Supplied records START
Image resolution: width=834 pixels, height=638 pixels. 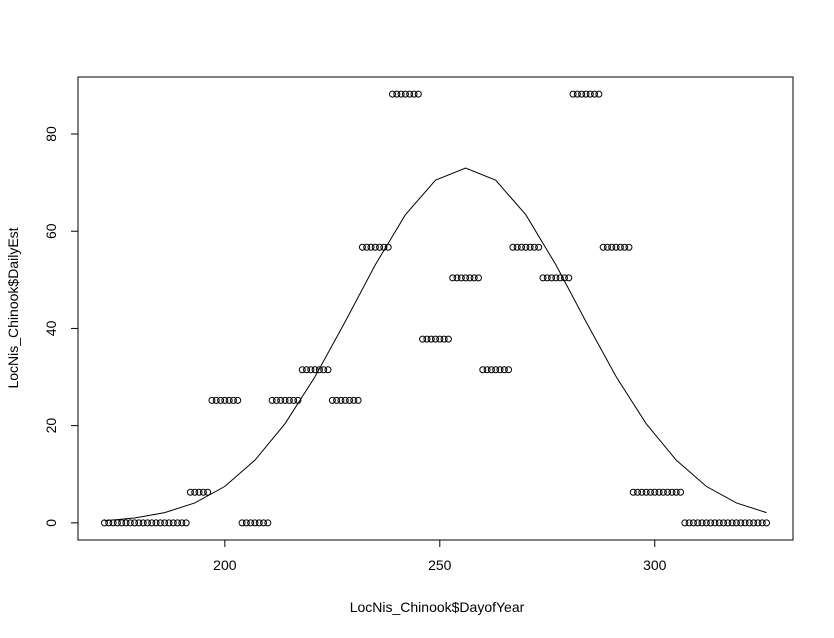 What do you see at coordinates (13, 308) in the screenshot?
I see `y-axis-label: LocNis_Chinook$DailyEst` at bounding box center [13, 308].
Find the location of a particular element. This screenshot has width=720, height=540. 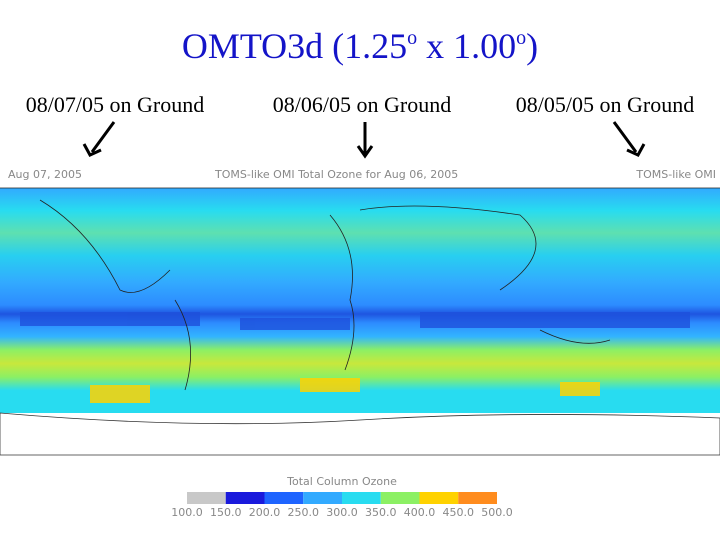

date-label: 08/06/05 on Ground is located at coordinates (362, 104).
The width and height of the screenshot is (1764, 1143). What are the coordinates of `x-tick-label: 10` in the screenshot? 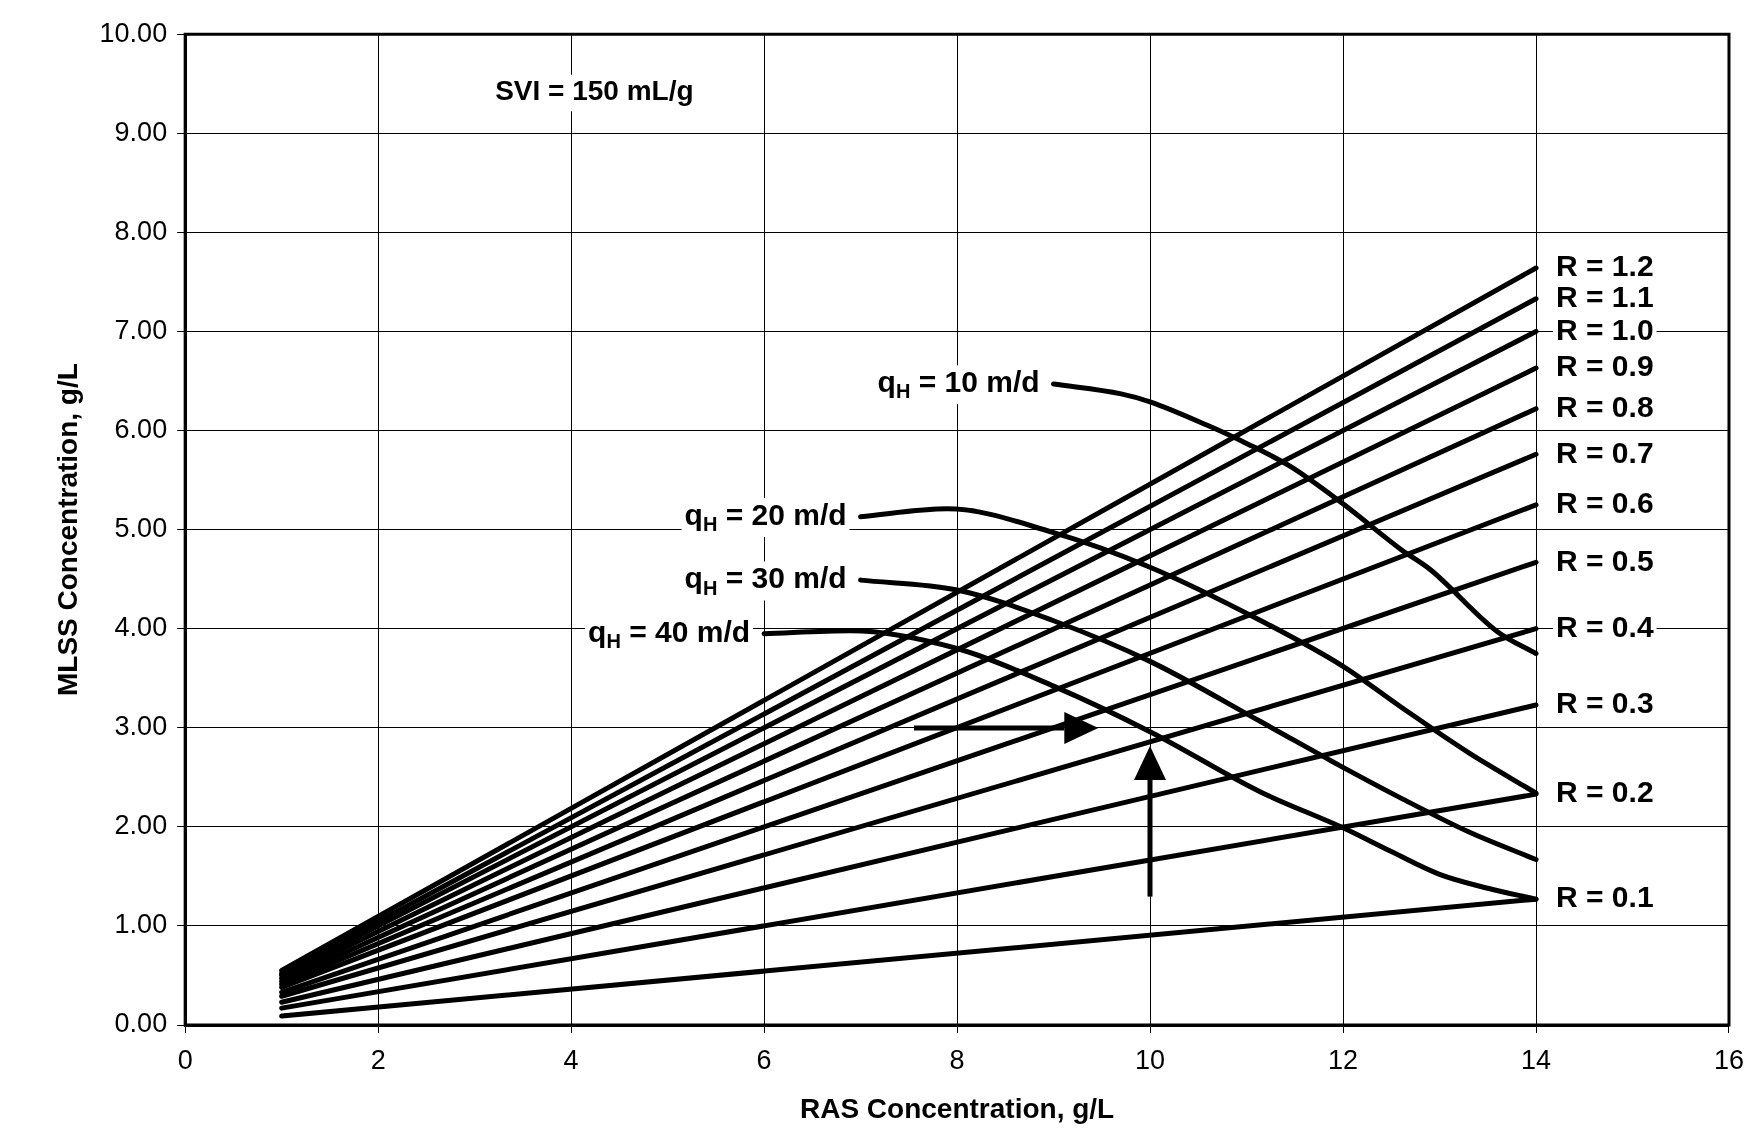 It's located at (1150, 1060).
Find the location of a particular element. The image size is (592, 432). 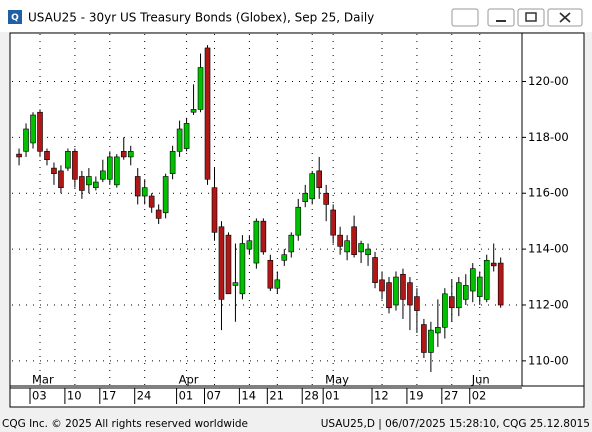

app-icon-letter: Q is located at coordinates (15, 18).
Supplied records END
Supplied records START
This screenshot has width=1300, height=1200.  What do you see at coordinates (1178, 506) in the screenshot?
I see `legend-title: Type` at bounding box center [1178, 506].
Supplied records END
**The problem:** Reproduce verbatim the part of the material that opens with the line containing "Find the location of a particular element. The" and closes with the line containing "app-icon-letter: Q is", including both of those lines. Omit the pictures from your answer.

**Answer to this exercise:**
Find the location of a particular element. The image size is (592, 432). 

app-icon-letter: Q is located at coordinates (15, 18).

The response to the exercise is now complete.